**Data items**
==============================

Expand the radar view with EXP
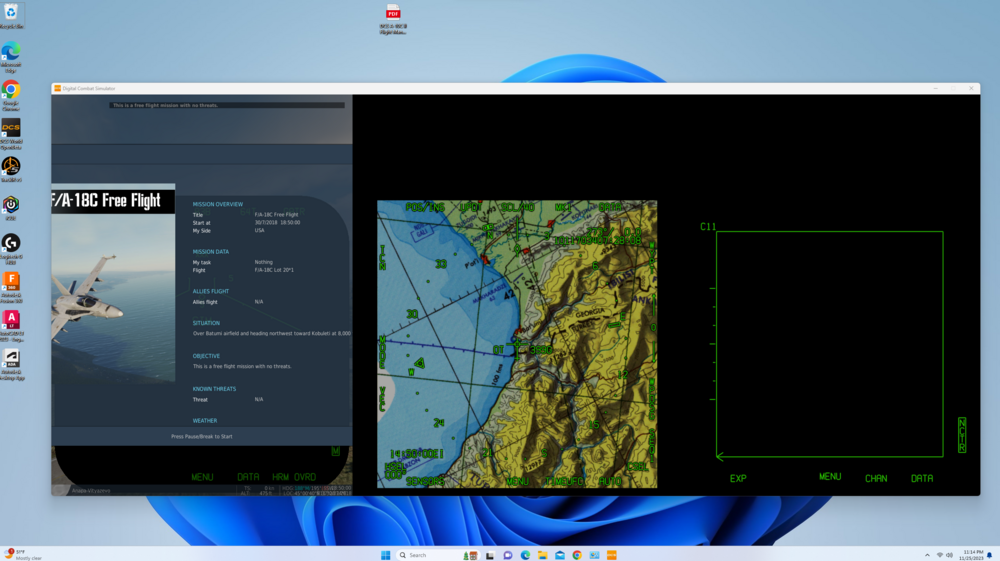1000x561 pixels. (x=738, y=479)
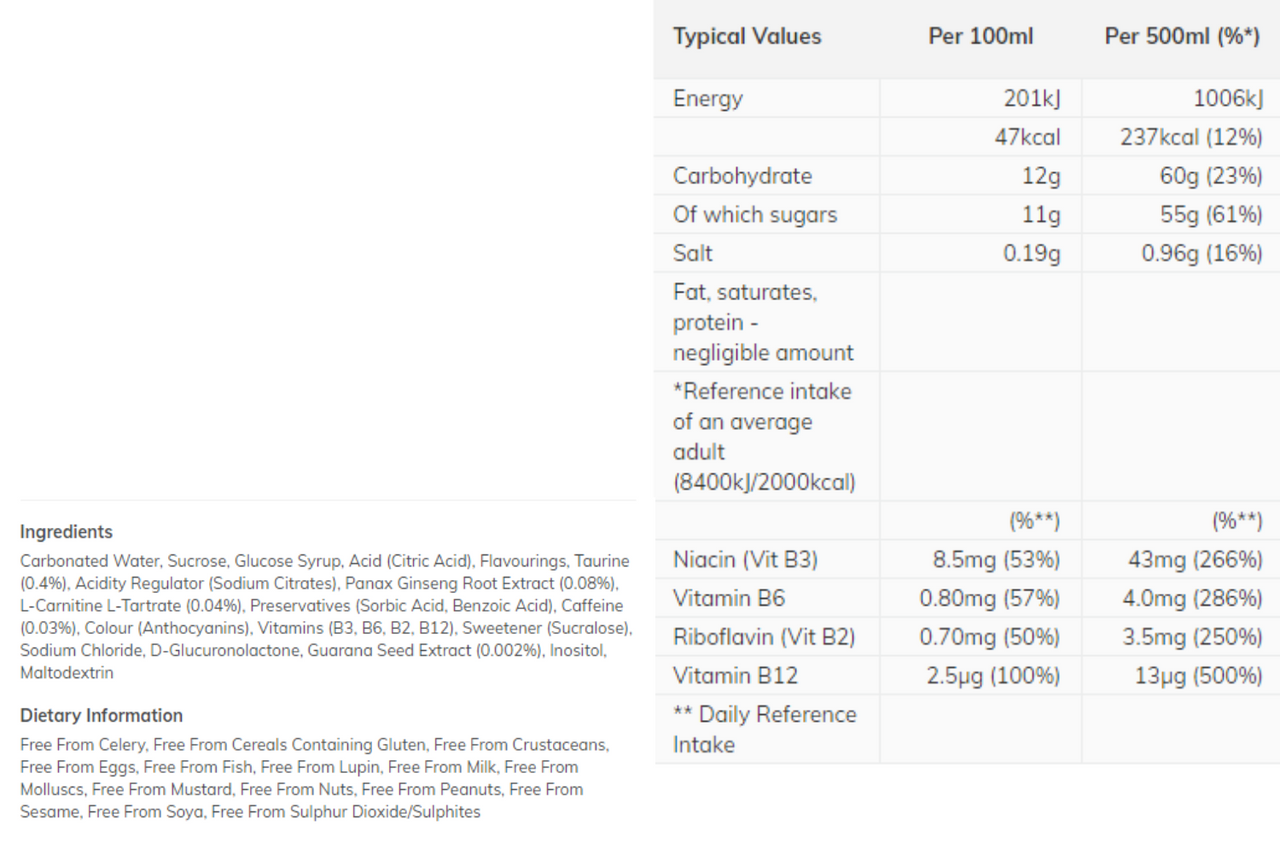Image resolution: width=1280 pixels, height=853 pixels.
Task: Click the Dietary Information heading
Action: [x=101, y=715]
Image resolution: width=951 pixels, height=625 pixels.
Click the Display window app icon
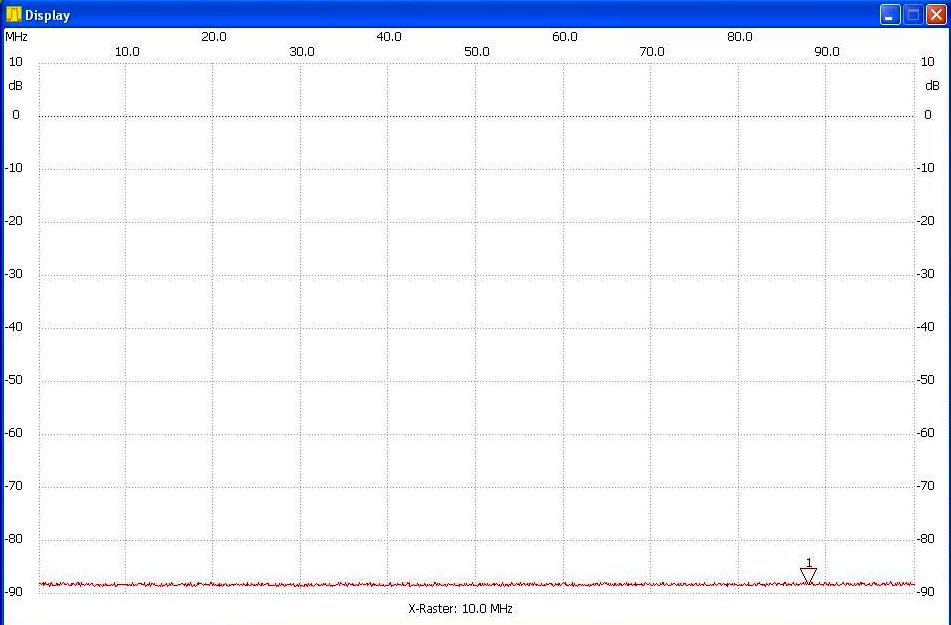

==============================

**EXERCISE DESCRIPTION**
All records, pictures excluded: copy them exactly.

**EXERCISE ANSWER**
Expand the radar view with EXP
1000x561 pixels. (x=738, y=479)
Image resolution: width=1280 pixels, height=853 pixels.
Task: Click the Dietary Information heading
Action: [x=101, y=715]
Image resolution: width=951 pixels, height=625 pixels.
Click the Display window app icon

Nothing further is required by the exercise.